9-Yalan söylediği için çocuğu suçlamamak gerekir."Yalancı" etiketi yapıştırılmış olan bir çocuk, bu etiketin gereklerini yerine getirecektir, çünkü yaptığı işin kendini yansıttığına inanır. Bu davranışı onaylamasak bile,Çocuğumuzun kişiliğini bu davranıştan ayrı tutmak gerekir.Salt kendisi olduğu için onu sevdiğinizi çocuğunuzun anlamasına yardımcı olun.
10-Doğrudan emin olmak için kontrol edin. Çocuğa "ödevin bittimi" diye sormak yerine "ödevini görmek istiyorum" deyin.Bu davranış hem kontrol edileceği için ödevini düzgün yapmasını sağlar hem de sonucundan çekindiği için yalan söylemez.
ALT ISLATMA
Genellikle çocuklar mesane kontrolü gerçekleşinceye kadar, yani ortalama olarak 2-3 yaşlarına kadar geceleri altlarını ıslatırlar. Gündüz kontrol 2 yaş dolaylarında, gece kontrol ise3,5-4.5 yaş arasında kazanılır. Çocukların hemen hepsinin idrar ve dışkı kontrolünü kazandıkları 4 yaşından sonra hala alt ıslatmanın devam etmesi" enuresis" adını alır.
Enuresis en sık görülen davranış bozukluğudur. İki biçimde görülebilir.
Bunlardan ilki, birincil enuresis dir ki bu, sinir kas kontrolünün gelişmesindeki gecikmeden kaynaklanabilir ve doğumdan başlayarak süre gelir. bu gecikme anne babanın düzensiz ya da yetersiz tuvalet eğitiminin bir sonucu olarak da oluşabilir.Birincil enuresis zamanla kaybolur ve yavaş gelişen bu çocuklar, tuvalet kontrolünde arkadaşlarının seviyesine ulaşırlar. Birincil enuresis yatak ıslatma sorununun yaklaşık %75-80 ini oluşturur. Geri kalan enuresis %25-30 oranındaki enuresis ikincil enuresisadını alır. Bu tür alt ıslatma olayında tuvalet kontrolü oluştuktan sonra bir gerileme söz konusudur. ikincil enuresis tipik olarak yeni bir kardeşin doğumuyla da yeni bir eve taşınma gibi bazı ruhsal gerginlik durumlarında ortaya çıkar. Bu etkenler çocuğun bir süre için daha olgunlaşmamış davranış biçimlerine dönmesine neden olur.
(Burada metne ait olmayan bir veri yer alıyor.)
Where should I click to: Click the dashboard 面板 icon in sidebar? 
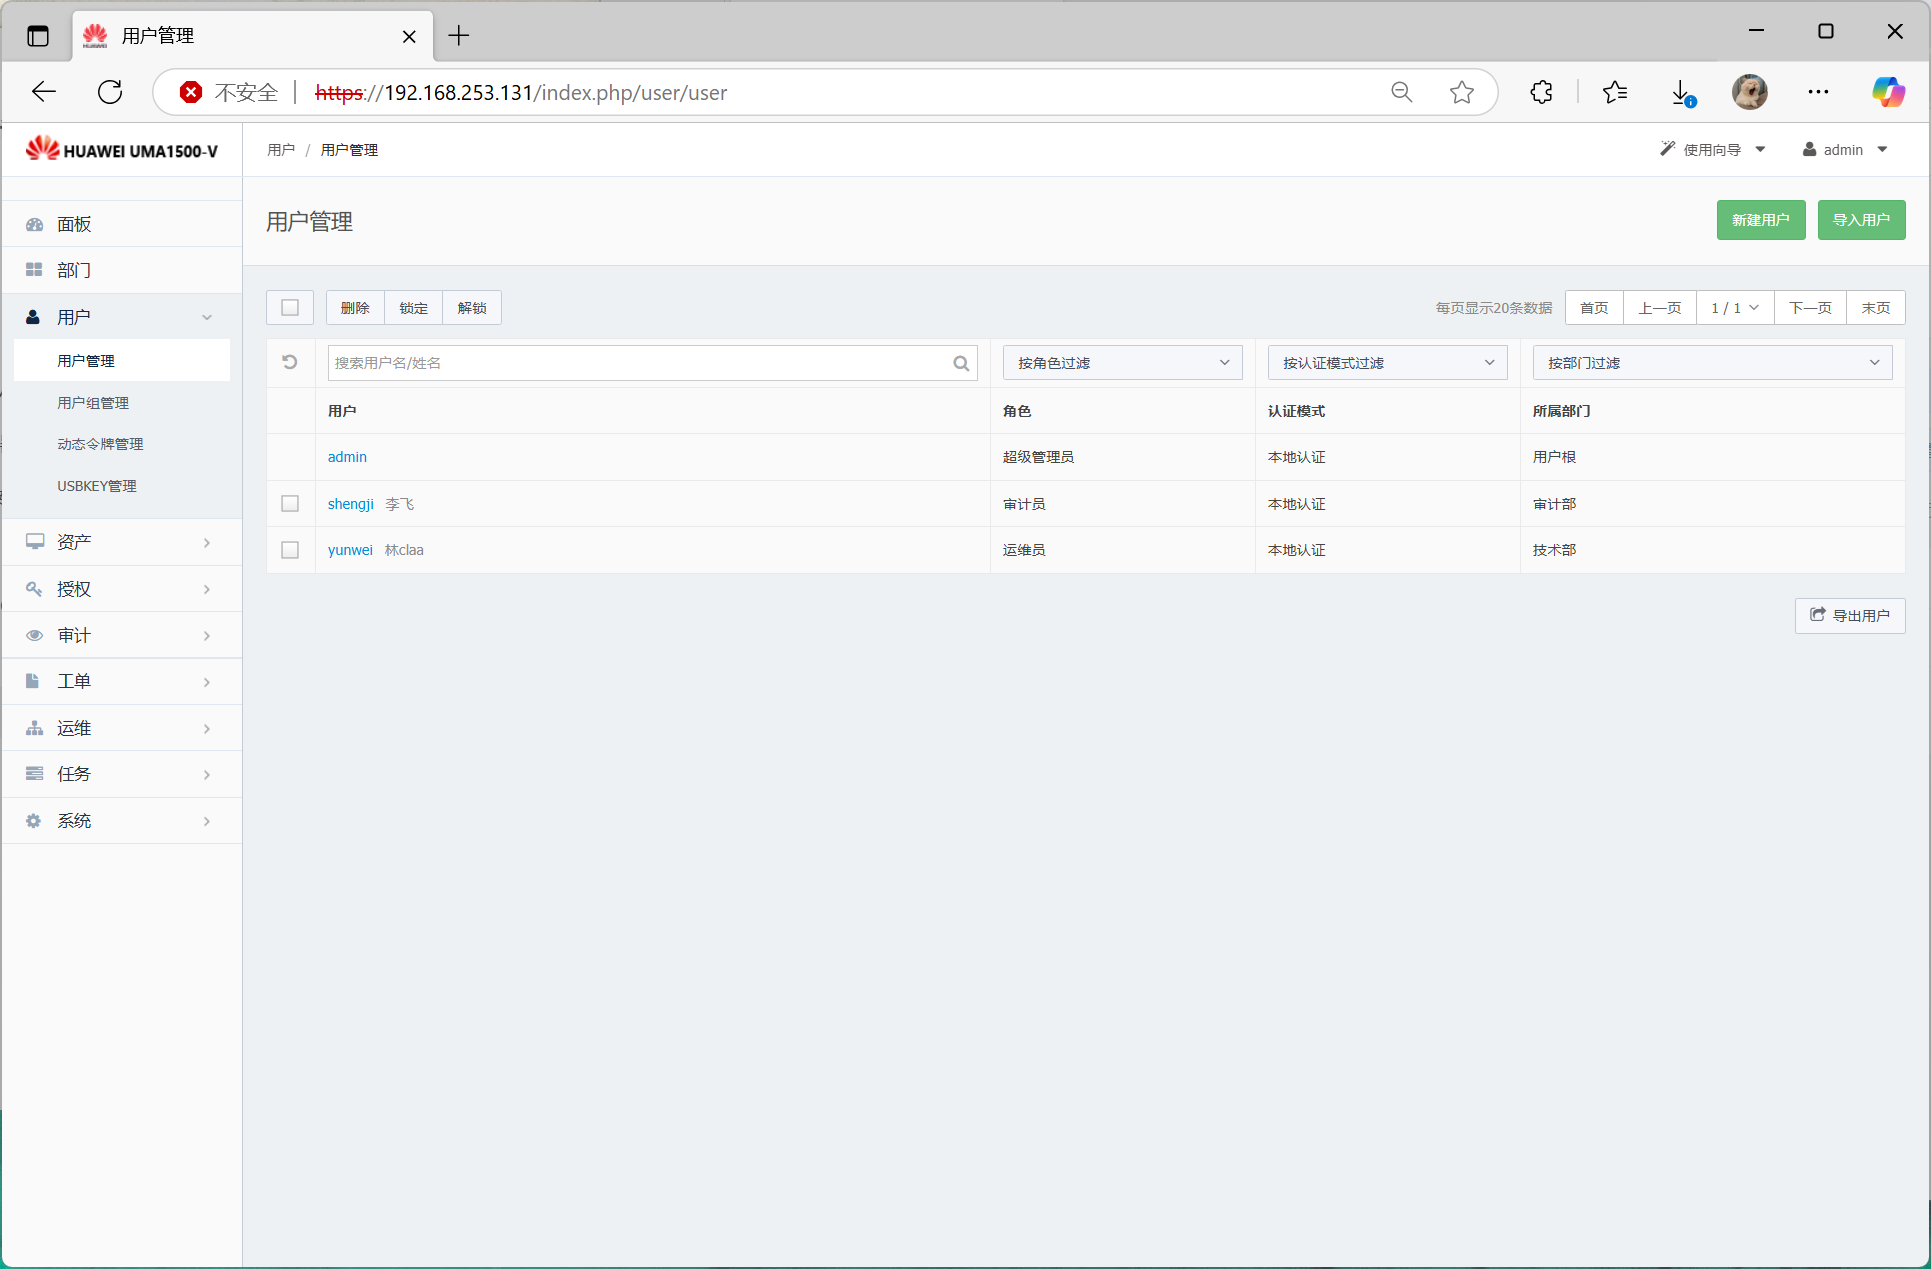35,224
Bazı uzmanlara göre, özellikle bu gerileme türü, çocuğun annesine olan öfkesinin sembolik bir ifadesi olarak yorumlanabilir.
Enuresis sosyo-ekonomik düzeyi düşük olan, aile içinde yeterli duygusal etkileşimden yoksun, nörotik ve uyumsuz çocuklarda dahasık rastlanır. Çeşitli ruhsal etkenler enuresisin oluşumunda başlıca neden olarak sayılabilir. yaptığımız incelemeler, alt ıslatma sorunuyla çocuğun duygusal dünyası arasında yakın bir ilişkinin olduğunu ortaya koymaktadır.Aşırı sevgi ve hoşgörü, yetersiz ilgi, kıskançlık gibi nedenlerden kaynaklanan bu gerileme (regression) davranışı, tırnak yeme, parmak emme gibi birtakım başka gerileme davranışlarıyla, bebeksi hareketleri ya da konuşmaları da beraberinde getirebilmektedir. Çocuğun duygusal dünyasını büyük ölçüde etkileyen ev ortamı, alt ıslatma konusunda büyük rol oynamaktadır.